What the task requires:
Reproduce the data that follows in its entirety, character for character.
BEGIN
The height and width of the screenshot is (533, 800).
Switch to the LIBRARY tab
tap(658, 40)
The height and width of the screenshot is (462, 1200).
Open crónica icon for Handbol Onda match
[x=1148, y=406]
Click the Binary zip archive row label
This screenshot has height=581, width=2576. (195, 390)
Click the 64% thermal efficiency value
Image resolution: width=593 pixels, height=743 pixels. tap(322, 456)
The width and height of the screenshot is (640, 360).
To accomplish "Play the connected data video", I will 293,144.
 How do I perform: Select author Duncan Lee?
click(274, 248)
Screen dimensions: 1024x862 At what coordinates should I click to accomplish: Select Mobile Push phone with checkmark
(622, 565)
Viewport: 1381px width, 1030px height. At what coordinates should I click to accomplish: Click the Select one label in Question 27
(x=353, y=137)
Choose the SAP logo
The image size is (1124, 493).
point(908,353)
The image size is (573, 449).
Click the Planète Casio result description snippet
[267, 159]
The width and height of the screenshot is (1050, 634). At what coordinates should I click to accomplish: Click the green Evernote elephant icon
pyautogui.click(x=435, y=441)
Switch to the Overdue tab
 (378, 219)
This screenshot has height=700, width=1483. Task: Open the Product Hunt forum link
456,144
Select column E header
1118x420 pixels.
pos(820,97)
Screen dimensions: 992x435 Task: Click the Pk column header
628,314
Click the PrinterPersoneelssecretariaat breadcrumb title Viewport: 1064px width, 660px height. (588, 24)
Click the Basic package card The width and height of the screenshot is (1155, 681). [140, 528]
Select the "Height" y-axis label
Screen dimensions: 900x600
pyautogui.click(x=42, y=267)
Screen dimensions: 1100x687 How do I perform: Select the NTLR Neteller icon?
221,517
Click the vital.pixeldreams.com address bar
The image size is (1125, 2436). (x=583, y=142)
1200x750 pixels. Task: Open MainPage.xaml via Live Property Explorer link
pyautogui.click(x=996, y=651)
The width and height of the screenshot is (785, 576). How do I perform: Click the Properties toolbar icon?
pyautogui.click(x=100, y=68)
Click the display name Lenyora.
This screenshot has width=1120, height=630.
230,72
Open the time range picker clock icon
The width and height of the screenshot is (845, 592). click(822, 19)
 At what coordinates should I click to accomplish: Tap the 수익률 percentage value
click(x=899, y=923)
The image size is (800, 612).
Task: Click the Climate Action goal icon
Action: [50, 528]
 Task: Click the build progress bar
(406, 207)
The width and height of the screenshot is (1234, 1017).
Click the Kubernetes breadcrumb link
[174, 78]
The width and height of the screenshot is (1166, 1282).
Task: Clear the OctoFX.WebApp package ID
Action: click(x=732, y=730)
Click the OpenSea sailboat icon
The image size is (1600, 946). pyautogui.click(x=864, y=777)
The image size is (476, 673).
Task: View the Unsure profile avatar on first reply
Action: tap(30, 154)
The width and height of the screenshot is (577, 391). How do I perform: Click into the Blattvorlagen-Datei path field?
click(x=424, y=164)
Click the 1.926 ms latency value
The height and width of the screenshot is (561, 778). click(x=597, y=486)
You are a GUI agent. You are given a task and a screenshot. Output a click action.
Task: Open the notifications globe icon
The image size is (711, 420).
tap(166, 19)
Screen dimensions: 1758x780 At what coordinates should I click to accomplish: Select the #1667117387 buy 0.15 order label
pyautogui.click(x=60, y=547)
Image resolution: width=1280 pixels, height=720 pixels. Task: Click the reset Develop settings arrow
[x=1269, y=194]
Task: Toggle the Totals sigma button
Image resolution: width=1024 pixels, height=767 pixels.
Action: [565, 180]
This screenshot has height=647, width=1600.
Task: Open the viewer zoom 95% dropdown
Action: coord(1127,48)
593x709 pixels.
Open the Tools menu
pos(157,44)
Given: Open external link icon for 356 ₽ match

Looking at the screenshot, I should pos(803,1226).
END
Exercise answer:
The height and width of the screenshot is (533, 800).
Switch to the LIBRARY tab
tap(658, 40)
The height and width of the screenshot is (462, 1200).
Open crónica icon for Handbol Onda match
[x=1148, y=406]
Click the Binary zip archive row label
This screenshot has height=581, width=2576. (195, 390)
Click the 64% thermal efficiency value
Image resolution: width=593 pixels, height=743 pixels. tap(322, 456)
The width and height of the screenshot is (640, 360).
To accomplish "Play the connected data video", I will 293,144.
 How do I perform: Select author Duncan Lee?
click(274, 248)
Screen dimensions: 1024x862 At what coordinates should I click to accomplish: Select Mobile Push phone with checkmark
(622, 565)
Viewport: 1381px width, 1030px height. At what coordinates should I click to accomplish: Click the Select one label in Question 27
(x=353, y=137)
Choose the SAP logo
The image size is (1124, 493).
point(908,353)
The image size is (573, 449).
Click the Planète Casio result description snippet
[267, 159]
The width and height of the screenshot is (1050, 634). At what coordinates should I click to accomplish: Click the green Evernote elephant icon
pyautogui.click(x=435, y=441)
Switch to the Overdue tab
 (378, 219)
This screenshot has height=700, width=1483. Task: Open the Product Hunt forum link
456,144
Select column E header
1118x420 pixels.
pos(820,97)
Screen dimensions: 992x435 Task: Click the Pk column header
628,314
Click the PrinterPersoneelssecretariaat breadcrumb title Viewport: 1064px width, 660px height. (588, 24)
Click the Basic package card The width and height of the screenshot is (1155, 681). [140, 528]
Select the "Height" y-axis label
Screen dimensions: 900x600
pyautogui.click(x=42, y=267)
Screen dimensions: 1100x687 How do I perform: Select the NTLR Neteller icon?
221,517
Click the vital.pixeldreams.com address bar
The image size is (1125, 2436). (x=583, y=142)
1200x750 pixels. Task: Open MainPage.xaml via Live Property Explorer link
pyautogui.click(x=996, y=651)
The width and height of the screenshot is (785, 576). How do I perform: Click the Properties toolbar icon?
pyautogui.click(x=100, y=68)
Click the display name Lenyora.
This screenshot has width=1120, height=630.
230,72
Open the time range picker clock icon
The width and height of the screenshot is (845, 592). click(822, 19)
 At what coordinates should I click to accomplish: Tap the 수익률 percentage value
click(x=899, y=923)
The image size is (800, 612).
Task: Click the Climate Action goal icon
Action: [50, 528]
 Task: Click the build progress bar
(406, 207)
The width and height of the screenshot is (1234, 1017).
Click the Kubernetes breadcrumb link
[174, 78]
The width and height of the screenshot is (1166, 1282).
Task: Clear the OctoFX.WebApp package ID
Action: click(x=732, y=730)
Click the OpenSea sailboat icon
The image size is (1600, 946). pyautogui.click(x=864, y=777)
The image size is (476, 673).
Task: View the Unsure profile avatar on first reply
Action: tap(30, 154)
The width and height of the screenshot is (577, 391). How do I perform: Click into the Blattvorlagen-Datei path field?
click(x=424, y=164)
Click the 1.926 ms latency value
The height and width of the screenshot is (561, 778). click(x=597, y=486)
You are a GUI agent. You are given a task and a screenshot. Output a click action.
Task: Open the notifications globe icon
The image size is (711, 420).
tap(166, 19)
Screen dimensions: 1758x780 At what coordinates should I click to accomplish: Select the #1667117387 buy 0.15 order label
pyautogui.click(x=60, y=547)
Image resolution: width=1280 pixels, height=720 pixels. Task: Click the reset Develop settings arrow
[x=1269, y=194]
Task: Toggle the Totals sigma button
Image resolution: width=1024 pixels, height=767 pixels.
Action: [565, 180]
This screenshot has height=647, width=1600.
Task: Open the viewer zoom 95% dropdown
Action: coord(1127,48)
593x709 pixels.
Open the Tools menu
pos(157,44)
Given: Open external link icon for 356 ₽ match

Looking at the screenshot, I should pos(803,1226).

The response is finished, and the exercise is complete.